Items listed in a dataset
:::::

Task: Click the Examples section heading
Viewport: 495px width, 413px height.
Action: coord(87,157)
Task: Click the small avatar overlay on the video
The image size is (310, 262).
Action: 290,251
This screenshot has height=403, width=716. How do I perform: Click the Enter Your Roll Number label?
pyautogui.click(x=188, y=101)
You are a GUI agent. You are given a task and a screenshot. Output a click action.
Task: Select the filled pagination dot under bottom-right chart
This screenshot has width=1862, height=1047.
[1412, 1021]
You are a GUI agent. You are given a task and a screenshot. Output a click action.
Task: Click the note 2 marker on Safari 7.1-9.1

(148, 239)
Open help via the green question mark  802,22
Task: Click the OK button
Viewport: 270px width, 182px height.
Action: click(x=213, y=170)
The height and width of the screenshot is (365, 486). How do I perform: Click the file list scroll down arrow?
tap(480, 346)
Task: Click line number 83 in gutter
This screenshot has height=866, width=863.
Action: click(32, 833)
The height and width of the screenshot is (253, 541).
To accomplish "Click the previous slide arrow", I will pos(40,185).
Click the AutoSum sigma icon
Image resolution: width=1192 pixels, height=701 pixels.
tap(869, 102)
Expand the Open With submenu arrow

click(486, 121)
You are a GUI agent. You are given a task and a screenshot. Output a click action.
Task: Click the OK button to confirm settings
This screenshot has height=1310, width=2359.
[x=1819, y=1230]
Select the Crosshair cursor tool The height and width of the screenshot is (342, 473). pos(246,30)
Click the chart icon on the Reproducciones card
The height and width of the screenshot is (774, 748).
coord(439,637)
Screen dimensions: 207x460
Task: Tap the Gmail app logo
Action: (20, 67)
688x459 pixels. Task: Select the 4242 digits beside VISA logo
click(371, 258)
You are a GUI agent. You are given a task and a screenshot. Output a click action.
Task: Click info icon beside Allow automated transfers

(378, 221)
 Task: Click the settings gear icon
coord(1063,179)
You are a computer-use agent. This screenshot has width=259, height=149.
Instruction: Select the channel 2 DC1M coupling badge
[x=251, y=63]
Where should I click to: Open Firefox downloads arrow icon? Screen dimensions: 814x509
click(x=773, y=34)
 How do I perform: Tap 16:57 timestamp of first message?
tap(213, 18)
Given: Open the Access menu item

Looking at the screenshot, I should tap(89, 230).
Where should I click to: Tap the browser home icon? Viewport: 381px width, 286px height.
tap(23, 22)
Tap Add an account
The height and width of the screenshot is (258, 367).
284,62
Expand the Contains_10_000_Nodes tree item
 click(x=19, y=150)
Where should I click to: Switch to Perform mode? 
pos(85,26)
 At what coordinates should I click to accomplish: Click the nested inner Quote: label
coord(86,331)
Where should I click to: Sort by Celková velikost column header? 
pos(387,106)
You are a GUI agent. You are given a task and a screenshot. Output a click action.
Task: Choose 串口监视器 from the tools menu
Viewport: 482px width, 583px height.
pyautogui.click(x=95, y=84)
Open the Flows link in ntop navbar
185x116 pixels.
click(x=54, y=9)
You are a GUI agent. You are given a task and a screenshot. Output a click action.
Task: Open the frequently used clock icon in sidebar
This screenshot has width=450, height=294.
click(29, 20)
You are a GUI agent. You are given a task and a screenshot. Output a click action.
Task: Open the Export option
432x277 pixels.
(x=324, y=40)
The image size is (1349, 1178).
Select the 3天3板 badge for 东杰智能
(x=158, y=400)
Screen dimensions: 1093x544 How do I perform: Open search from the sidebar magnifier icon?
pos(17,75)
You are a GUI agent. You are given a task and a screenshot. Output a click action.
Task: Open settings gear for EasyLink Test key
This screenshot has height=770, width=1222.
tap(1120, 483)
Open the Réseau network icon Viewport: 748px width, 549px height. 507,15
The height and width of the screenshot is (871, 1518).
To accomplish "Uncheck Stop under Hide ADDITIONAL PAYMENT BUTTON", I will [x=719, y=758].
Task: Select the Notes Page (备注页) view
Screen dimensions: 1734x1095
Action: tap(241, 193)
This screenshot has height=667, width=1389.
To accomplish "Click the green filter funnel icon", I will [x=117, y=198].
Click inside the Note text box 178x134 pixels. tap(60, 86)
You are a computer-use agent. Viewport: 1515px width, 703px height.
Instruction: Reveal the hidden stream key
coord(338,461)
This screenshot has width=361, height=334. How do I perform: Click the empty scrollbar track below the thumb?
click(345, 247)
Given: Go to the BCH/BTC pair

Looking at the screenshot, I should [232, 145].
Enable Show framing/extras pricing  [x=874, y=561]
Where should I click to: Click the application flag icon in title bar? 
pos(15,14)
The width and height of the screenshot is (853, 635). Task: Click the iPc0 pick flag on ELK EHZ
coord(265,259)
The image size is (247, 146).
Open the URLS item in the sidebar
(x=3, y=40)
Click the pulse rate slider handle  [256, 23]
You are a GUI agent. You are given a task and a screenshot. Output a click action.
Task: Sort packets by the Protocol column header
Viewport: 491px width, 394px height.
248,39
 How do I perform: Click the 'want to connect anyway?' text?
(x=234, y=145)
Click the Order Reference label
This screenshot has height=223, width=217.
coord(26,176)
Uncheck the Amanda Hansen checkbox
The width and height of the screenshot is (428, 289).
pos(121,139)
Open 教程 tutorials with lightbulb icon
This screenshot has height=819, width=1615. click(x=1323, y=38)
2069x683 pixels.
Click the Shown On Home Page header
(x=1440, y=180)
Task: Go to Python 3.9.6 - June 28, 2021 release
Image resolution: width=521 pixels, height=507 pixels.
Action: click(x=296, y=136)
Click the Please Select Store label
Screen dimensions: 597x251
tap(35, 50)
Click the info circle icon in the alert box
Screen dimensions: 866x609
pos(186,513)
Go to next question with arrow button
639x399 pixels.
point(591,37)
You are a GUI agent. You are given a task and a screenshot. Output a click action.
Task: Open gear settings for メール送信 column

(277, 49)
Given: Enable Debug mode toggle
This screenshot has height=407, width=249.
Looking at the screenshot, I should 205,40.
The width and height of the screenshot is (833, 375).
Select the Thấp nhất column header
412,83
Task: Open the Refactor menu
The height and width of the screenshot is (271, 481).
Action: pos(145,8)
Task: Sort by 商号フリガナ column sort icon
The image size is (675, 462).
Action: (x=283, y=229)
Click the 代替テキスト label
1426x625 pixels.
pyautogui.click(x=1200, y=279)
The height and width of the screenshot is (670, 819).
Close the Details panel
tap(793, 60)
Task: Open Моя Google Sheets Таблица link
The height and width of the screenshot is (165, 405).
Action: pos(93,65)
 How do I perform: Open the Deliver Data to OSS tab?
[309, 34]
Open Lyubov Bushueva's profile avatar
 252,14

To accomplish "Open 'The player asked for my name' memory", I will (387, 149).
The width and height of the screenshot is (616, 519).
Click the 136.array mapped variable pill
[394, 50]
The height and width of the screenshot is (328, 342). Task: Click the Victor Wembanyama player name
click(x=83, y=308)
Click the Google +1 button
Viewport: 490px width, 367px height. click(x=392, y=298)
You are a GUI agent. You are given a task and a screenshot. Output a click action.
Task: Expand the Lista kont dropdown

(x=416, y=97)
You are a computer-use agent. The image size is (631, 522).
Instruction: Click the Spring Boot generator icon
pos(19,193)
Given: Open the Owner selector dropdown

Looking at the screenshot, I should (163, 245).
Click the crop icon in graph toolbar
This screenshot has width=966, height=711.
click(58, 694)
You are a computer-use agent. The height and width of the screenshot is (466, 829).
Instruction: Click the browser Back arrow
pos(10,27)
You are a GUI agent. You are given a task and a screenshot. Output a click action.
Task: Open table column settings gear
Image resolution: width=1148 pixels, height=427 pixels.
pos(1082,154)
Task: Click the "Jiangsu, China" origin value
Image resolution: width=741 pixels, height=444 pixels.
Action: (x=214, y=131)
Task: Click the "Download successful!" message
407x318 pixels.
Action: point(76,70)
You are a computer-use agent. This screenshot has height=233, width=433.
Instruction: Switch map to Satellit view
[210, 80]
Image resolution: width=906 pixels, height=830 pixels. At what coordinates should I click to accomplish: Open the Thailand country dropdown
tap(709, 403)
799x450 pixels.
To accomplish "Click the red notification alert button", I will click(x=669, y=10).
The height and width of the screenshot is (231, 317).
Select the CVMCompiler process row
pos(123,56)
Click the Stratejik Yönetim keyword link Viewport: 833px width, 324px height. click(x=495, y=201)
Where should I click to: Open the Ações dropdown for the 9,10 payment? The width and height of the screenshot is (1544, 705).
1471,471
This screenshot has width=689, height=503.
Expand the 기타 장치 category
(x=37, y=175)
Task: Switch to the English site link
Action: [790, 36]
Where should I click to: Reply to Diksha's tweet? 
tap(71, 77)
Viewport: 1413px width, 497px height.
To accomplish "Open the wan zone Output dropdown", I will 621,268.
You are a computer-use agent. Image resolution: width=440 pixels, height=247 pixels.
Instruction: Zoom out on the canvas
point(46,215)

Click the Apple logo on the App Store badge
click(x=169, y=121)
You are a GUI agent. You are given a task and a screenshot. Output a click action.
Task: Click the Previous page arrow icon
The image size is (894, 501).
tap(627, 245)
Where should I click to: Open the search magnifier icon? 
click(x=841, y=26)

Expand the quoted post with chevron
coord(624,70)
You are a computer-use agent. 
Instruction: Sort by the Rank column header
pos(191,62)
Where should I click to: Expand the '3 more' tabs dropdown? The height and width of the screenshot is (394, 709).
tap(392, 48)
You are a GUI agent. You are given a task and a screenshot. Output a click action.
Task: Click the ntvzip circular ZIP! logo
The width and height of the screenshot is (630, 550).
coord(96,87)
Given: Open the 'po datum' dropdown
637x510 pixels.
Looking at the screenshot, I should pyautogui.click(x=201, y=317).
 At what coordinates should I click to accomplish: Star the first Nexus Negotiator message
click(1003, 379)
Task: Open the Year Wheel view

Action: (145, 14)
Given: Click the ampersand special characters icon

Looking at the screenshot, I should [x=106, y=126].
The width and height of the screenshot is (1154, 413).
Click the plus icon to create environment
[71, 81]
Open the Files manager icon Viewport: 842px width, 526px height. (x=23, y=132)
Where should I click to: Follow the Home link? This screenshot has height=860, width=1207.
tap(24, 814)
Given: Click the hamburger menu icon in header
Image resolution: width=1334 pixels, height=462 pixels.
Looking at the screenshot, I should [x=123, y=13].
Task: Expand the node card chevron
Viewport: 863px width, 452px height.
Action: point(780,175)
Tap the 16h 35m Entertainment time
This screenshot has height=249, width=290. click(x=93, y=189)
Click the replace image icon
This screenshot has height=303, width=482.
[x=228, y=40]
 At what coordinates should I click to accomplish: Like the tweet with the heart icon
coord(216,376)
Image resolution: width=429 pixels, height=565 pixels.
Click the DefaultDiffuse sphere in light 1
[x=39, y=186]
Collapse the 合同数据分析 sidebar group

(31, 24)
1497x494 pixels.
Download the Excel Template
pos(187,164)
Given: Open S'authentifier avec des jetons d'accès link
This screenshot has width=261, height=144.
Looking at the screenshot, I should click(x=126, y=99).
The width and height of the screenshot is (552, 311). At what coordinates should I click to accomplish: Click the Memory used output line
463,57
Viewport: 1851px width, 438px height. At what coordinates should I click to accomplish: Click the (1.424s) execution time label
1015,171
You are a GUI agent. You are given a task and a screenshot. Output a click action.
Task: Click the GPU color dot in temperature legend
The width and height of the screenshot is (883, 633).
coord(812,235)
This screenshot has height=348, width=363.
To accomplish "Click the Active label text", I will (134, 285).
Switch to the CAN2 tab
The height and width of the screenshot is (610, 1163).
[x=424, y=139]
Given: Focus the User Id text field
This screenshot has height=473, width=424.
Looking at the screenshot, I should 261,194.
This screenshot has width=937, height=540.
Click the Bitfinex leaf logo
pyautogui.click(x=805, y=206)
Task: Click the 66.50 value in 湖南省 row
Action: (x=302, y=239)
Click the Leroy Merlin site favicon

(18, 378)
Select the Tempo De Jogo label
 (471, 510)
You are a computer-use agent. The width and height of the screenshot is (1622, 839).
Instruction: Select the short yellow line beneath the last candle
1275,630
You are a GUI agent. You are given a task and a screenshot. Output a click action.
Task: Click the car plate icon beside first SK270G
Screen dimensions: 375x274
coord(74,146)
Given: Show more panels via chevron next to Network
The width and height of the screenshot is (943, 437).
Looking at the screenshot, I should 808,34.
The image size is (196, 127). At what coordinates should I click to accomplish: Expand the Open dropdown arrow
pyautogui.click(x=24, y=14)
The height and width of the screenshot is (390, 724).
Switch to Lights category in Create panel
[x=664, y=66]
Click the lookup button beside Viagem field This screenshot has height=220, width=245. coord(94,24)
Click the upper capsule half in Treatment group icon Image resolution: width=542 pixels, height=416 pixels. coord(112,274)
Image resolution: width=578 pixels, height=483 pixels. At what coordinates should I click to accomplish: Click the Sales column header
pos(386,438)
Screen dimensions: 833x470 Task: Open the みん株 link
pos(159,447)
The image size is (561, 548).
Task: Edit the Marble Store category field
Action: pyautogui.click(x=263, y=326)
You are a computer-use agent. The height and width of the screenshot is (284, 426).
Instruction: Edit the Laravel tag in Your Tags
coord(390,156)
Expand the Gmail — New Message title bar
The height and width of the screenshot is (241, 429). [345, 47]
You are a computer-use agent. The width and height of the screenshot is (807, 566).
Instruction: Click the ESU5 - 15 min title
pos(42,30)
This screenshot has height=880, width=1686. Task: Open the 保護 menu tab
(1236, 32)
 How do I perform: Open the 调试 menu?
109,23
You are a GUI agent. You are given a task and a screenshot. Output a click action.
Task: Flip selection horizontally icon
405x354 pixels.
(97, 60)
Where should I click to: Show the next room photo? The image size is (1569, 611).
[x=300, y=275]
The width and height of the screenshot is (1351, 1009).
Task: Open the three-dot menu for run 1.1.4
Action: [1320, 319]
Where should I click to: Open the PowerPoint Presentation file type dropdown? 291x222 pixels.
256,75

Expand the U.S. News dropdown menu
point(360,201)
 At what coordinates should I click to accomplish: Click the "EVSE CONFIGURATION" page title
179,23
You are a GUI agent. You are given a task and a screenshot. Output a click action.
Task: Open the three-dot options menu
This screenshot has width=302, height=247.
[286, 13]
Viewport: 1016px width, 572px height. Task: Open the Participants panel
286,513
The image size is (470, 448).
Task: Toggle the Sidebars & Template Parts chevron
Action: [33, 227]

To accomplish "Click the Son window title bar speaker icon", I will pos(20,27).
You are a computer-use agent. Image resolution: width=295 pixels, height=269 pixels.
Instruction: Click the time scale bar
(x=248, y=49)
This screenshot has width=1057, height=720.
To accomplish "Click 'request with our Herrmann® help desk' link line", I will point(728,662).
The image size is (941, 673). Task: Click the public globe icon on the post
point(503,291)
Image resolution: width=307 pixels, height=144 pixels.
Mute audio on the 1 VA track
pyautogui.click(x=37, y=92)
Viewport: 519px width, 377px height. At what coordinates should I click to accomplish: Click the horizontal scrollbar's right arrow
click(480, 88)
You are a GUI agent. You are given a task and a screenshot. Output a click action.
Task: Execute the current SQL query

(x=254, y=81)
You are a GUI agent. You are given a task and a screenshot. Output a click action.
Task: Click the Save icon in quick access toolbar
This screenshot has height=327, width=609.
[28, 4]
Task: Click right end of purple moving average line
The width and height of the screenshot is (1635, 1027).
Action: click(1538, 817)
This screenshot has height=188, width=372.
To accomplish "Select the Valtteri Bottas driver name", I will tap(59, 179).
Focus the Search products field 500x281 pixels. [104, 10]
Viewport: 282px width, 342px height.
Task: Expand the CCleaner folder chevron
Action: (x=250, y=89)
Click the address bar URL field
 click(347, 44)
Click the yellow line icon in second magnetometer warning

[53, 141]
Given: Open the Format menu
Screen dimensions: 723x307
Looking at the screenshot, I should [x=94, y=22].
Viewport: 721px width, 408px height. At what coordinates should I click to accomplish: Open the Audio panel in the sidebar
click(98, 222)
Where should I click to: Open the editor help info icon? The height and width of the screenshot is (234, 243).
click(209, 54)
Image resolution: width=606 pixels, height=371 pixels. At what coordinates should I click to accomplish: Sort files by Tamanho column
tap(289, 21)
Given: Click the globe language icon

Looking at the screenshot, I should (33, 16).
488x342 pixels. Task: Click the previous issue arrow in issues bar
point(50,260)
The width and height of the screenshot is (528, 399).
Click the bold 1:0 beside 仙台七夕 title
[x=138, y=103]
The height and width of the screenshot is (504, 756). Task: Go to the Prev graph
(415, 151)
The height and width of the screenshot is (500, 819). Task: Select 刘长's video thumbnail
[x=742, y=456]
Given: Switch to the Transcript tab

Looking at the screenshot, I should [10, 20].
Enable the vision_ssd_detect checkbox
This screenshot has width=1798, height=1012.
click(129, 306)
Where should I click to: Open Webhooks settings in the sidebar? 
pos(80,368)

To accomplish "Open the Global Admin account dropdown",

:::::

- Directions -
Once you have read through the entries, say how many of their lines include the string "chart" and give nothing but that number.

- Answer box -
2